2. Les volontaires de 1791
L'Assemblée constituante, tout en donnant au roi le commandement de cette armée, avait pris des mesures pour pouvoir la contrôler. Elle le fit encore plus étroitement au moment de la fuite du roi, où des commissaires furent envoyés aux armées pour leur faire prêter un serment de fidélité. Ce fut cette fuite du roi qui produisit la création d'une nouvelle armée, celle des bataillons de volontaires nationaux de 1791. Quelque temps avant la fuite du souverain, puis au moment de l'événement, des volontaires issus de la Garde nationale s'étaient levés pour défendre le régime contre une attaque éventuelle des puissances européennes. L'Assemblée légalisa ces levées et demanda aux départements de fournir 100 000 volontaires.

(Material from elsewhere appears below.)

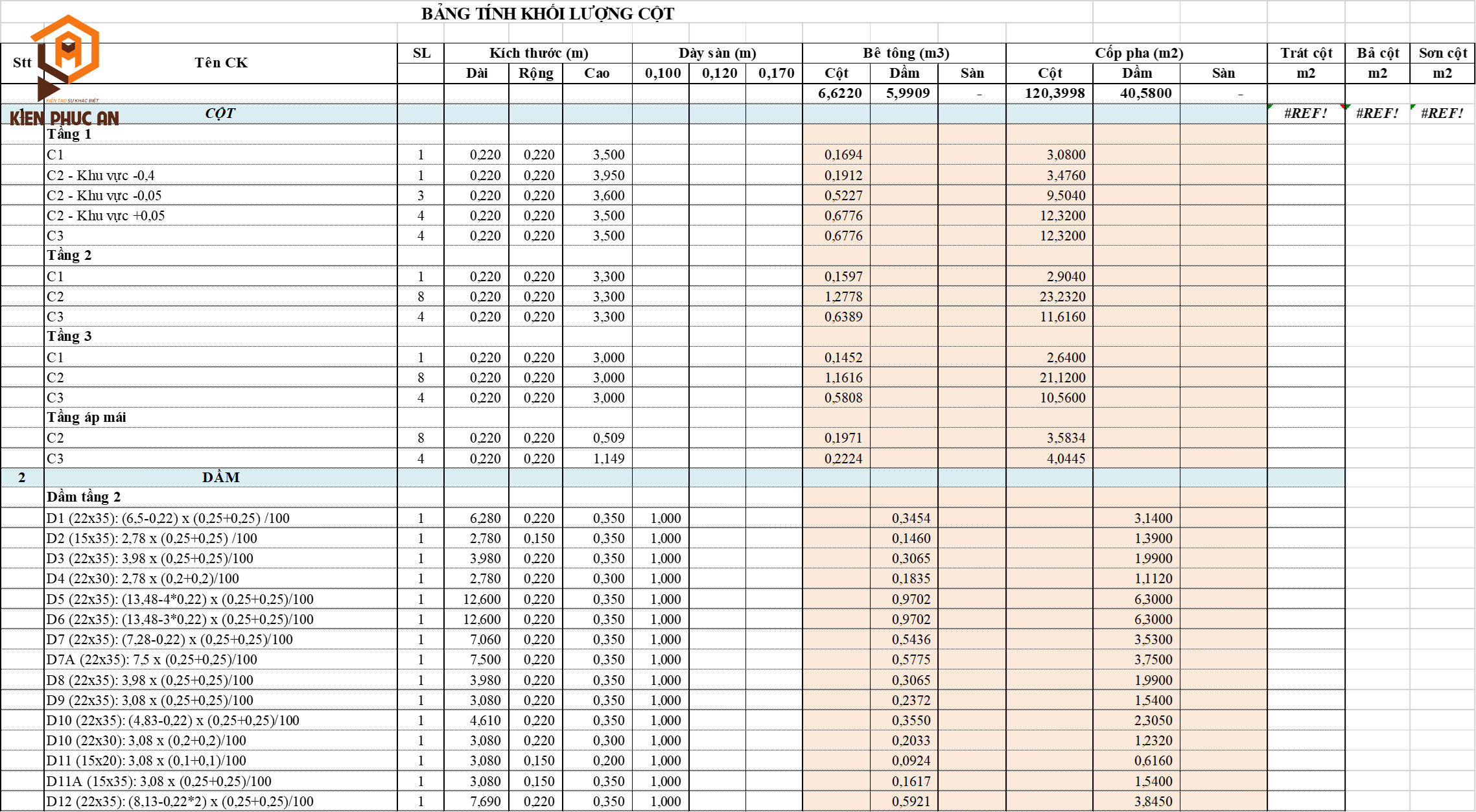Screen dimensions: 1476x812
Task: Select the total cell showing 120,3998
Action: coord(1054,93)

Les plus gros contingents et les plus rapidement fournis le furent par les départements frontières et par ceux de la Seine, de la Seine-et-Marne ou de Rhône-et-Loire ; certains, comme dans la région aquitaine ou dans celle du Massif central avaient été, en grande partie, exceptés ; ceux du Finistère et des Côtes-du-Nord, où les effets de la politique religieuse se faisaient sentir, donnèrent moins qu'on avait espéré. Au total, ce fut une troupe jeune – plus des trois quarts avaient moins de vingt-cinq ans – formée plus souvent d'artisans que de paysans. Dans le 1er et le 2e bataillon d'Ille-et-Vilaine, par exemple, des bouchers, des boulangers, des tailleurs d'habits et des tisserands voisinaient avec des clercs de procureurs et des étudiants. Troupe encadrée par des bourgeois, mais marquée encore par le « compromis » tenté avec l'aristocratie libérale : des nobles encadrèrent les bataillons aux côtés d'avocats, de notaires, de procureurs, d'huissiers, de greffiers et de quelques artisans (menuisiers, peintres ou charpentiers). Un Jean François Cornu de la Poype, fils du comte de Serrières, baron de Corsant, ancien officier de l'armée royale, fut lieutenant-colonel du 2e bataillon de Seine-et-Oise tandis que le négociant Jean Lalanne se trouva placé à la tête du 3e bataillon des Basses-Pyrénées. Tout distinguait cette armée nouvelle de l'armée royale : l'habit aux couleurs nationales, la paye plus élevée, la discipline s'accordant à des citoyens qui, engagés pour une campagne, se considéraient, sous l'habit militaire, comme des membres du peuple « souverain ». Les chefs étaient élus par la troupe mais, il est vrai, sous la surveillance des autorités municipales ou départementales. Le bataillon une fois formé, le drapeau béni, un aumônier était élu ; il serait comme « l'œil et l'oreille » des officiers municipaux restés au pays.